Sure, it’s true that remote workers run errands, exercise, and do laundry between 9 a.m. and 5 p.m., but how much? A working paper submitted to the National Bureau of Economic Research in January found that remote workers around the world save an average of 72 minutes a day simply by avoiding their commute, and that on average, of that time saved, 40% are spent on extra work.

Drum is unconvinced of the effects in America, as is the federal government’s data set.

For his part, Drum sees a 3.5 hour drop in hours worked, and he got the figure from an October 2022 report by Liberty Street Economics, an arm of the Federal Reserve Bank of New York. Researchers David Dam, Davide Melcangi, Laura Pilossoph and Aidan Toner-Rodgers performed calculations based on the American Time Use Survey, a nationally representative Bureau of Labor Statistics survey that measures both the time people spend on various activities and where the activities occur. In a damning chart, they found that remote workers “decrease the time spent working” and instead increase their time spent on “leisure and sleep”. The graph clearly showed an increase of about between three and hours of time spent on things that, well, don’t work.

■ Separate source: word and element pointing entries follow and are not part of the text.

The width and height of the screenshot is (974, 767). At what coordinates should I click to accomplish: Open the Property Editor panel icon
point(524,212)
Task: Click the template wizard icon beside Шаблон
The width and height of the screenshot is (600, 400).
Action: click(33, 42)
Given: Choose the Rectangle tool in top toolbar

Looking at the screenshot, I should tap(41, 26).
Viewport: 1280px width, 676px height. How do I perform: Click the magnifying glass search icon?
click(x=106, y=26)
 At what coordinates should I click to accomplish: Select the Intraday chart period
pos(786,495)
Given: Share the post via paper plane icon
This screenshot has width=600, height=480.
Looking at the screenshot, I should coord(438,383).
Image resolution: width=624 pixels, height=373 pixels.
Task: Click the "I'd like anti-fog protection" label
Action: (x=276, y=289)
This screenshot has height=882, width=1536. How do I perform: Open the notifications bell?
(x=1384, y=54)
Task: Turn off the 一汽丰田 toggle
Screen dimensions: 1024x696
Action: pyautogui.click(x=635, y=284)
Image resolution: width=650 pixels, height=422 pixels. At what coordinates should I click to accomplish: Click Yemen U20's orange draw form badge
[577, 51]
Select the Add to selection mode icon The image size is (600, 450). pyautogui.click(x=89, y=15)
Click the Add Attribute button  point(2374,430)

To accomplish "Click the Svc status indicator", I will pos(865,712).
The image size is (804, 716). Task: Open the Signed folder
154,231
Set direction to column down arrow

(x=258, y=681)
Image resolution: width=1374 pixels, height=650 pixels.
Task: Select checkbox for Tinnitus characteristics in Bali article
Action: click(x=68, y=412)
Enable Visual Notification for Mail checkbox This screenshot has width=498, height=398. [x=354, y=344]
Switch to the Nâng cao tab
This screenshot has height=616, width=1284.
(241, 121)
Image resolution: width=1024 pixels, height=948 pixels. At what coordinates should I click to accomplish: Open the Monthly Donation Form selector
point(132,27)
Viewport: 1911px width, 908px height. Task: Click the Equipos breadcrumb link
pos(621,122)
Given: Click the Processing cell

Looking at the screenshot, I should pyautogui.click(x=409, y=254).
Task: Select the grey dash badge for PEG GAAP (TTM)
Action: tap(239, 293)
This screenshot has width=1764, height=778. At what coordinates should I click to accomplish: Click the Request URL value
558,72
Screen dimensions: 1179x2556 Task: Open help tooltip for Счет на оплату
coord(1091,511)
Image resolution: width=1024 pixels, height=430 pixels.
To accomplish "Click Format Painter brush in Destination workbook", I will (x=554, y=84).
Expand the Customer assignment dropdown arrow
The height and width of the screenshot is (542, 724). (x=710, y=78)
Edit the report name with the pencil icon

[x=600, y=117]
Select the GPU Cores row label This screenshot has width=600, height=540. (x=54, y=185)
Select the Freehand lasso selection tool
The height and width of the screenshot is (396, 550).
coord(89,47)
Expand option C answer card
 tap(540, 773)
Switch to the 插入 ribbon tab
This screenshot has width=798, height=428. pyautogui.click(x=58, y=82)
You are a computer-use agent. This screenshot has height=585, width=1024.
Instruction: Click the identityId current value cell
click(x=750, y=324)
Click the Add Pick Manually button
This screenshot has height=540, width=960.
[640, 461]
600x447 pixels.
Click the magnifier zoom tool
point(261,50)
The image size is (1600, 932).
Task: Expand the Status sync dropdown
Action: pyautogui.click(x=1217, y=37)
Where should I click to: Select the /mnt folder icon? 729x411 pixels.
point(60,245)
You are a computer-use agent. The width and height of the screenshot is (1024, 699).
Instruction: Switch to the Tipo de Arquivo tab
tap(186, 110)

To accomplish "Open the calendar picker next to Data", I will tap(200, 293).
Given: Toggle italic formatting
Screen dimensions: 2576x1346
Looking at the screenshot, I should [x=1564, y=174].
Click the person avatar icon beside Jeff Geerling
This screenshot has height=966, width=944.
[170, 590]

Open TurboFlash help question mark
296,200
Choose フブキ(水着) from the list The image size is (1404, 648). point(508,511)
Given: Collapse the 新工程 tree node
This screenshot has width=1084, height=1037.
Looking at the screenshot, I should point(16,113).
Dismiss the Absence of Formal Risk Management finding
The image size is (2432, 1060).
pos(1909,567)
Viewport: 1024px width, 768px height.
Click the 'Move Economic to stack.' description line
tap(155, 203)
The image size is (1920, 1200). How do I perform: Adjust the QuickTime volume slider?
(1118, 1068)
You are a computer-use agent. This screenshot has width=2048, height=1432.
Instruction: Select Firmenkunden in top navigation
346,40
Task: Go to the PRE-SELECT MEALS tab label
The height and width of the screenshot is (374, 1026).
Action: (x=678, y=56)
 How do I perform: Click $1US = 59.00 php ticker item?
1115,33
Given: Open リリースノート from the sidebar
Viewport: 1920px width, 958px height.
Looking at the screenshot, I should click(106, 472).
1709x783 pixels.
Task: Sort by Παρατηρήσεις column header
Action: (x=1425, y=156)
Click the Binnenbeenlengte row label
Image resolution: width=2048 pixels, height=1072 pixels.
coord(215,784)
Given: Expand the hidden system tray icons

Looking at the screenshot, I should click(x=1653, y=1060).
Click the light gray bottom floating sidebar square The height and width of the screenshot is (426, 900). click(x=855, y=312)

Perhaps in the rest of the world workers are taking time off from commuting and putting it back into work, but the government’s own data in the United States tells a different story. A story of 3.5 hours less.

#4: Productivity drops on days when everyone is working remotely (for the record)

In March, Drum wrote an article highlighting what the CEO of an HR tech company told the the wall street journal: On days when his team works remotely, the number of new subscribers drops by 30%. But that’s just an anecdote; even Drum himself says the stat is amazing – “if [the CEO] do not exagerate.”

A strong piece of data in Drum’s favor here is the shocking drop in productivity for five consecutive quarters, unprecedented in the post-war period. EY-Parthenon chief economist Gregory Daco said Fortune that he has heard similar stories from clients in all industries of “reduced productivity due to the new work environment”. Daco added that remote work is only one piece of the puzzle here. “The difficulty is that there is no magic wand of productivity.”

Other experts are more skeptical. “What I suspect is that if you spent all of your time at work talking about the Super Bowl, politics, your weekend, etc., working from home would involve more actual work minutes. [than working in an office]“said Bloom, the remote work evangelist The wealth Tristan Bove.

The workers themselves certainly do not agree on this point. According to a recent Pew Research survey, remote workers (particularly parents and caregivers) have a better work-life balance and are more productive and focused. According to an October 2022 survey of white-collar workers from Slack’s think tank, Future Forum, those with full schedule flexibility showed 29% higher productivity scores than employees with no flexibility at all, and workers remote and hybrids reported 4% higher productivity than their full-station counterparts.

Respondents to the Pew survey acknowledged that being out of the office can hurt their opportunities for advancement, mentorship and connection, but believe they are more productive.

But the tide is turning for many reasons, and whether workers think they’re more productive remotely or actually are, they may not really have a choice in the matter.